Souvenez-vous. DALP avait rencontré Andréa Bescond en avril 2016. La découverte de sa pièce Les Chatouilles ou la danse de la colère, douloureuse et drôle à la fois, avait été un choc. La manière dont cette danseuse et comédienne passait des mots aux gestes pour exprimer son impuissance, crier sa souffrance et revenir à la vie nous avait profondément bouleversé.e.s. Après plus de quatre cents représentations données partout en France, cette pièce autobiographique, inspirée de son vécu d’enfant abusée sexuellement, est devenue un film qui sort aujourd’hui sur les écrans. Présenté en mai au festival de Cannes, il a été suivi par vingt minutes de standing ovation. Si le sous-titre “la danse de la colère” a disparu avec l’adaptation cinématographique, c’est parce que le temps a apaisé la colère d’Andréa. Reste que la danse a été l’un des vecteurs essentiels de sa reconstruction et de sa résilience.
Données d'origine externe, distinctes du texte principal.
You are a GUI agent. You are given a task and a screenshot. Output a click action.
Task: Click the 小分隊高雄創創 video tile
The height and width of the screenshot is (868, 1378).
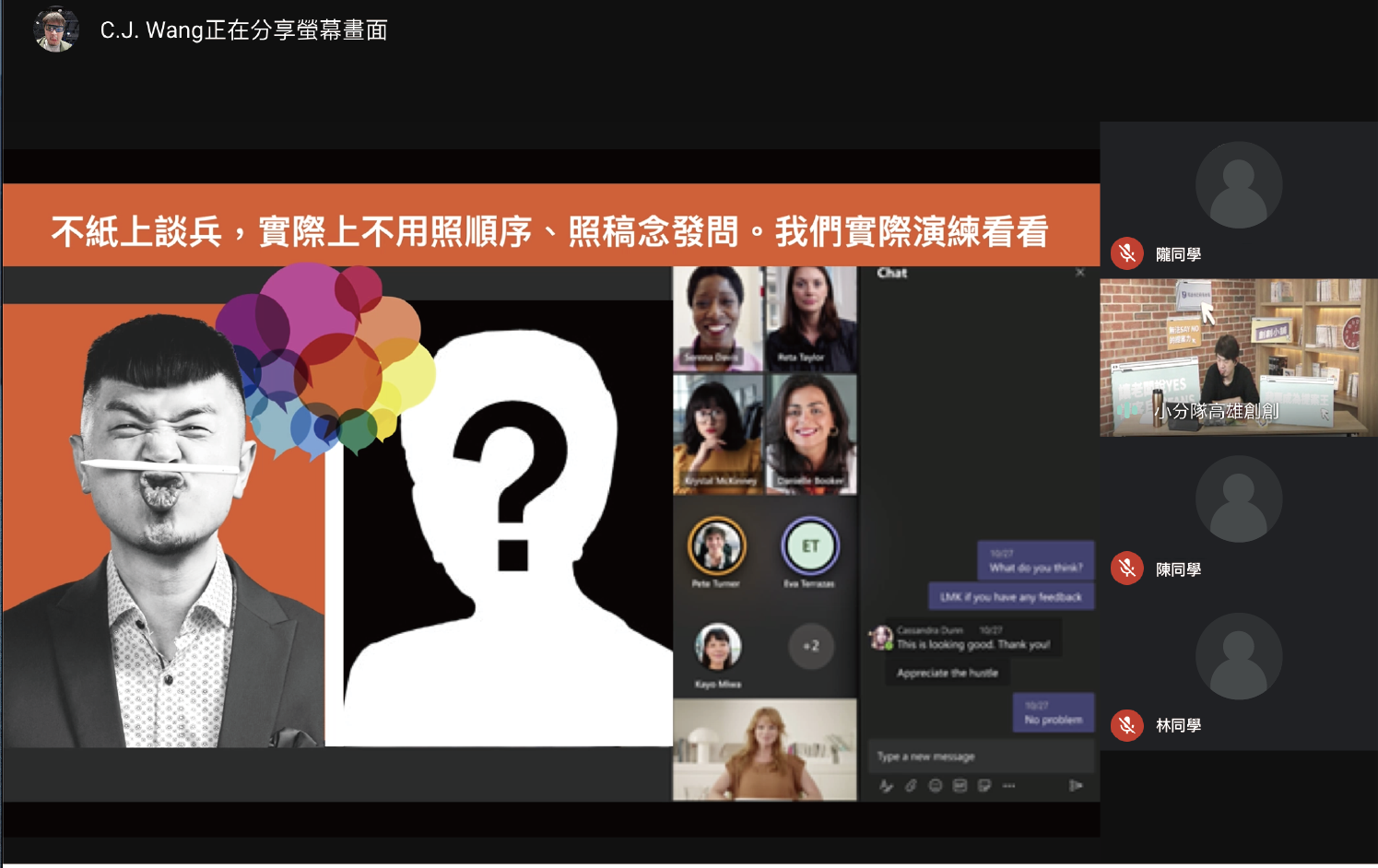coord(1238,358)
C’est l’histoire d’Odette (jouée par la jeune comédienne Cyrille Mairesse). Odette, comme le cygne blanc du Lac des cygnes. Normal, à 8 ans, la fillette rêve de devenir une “grande Danseuse Étoile”. Une petite fille joyeuse et souriante à qui Gilbert, voisin et ami de la famille vient proposer des “séances de chatouilles”. Comment dire non à ce prédateur à la voix douce qui sait se montrer si persuasif ? Comment alerter ses parents ? L’enfant se mure dans le silence et subit les abus sexuels sans oser dénoncer. Les cours de danse constituent sa seule échappatoire dans ce quotidien assombri. Odette est douée et sa professeur de danse (Ariane Ascaride, truculente) conseille à ses parents de l’inscrire dans une grande école. C’est pour Odette l’occasion de se soustraire aux viols répétés de Gilbert et de prendre son envol loin du foyer familial.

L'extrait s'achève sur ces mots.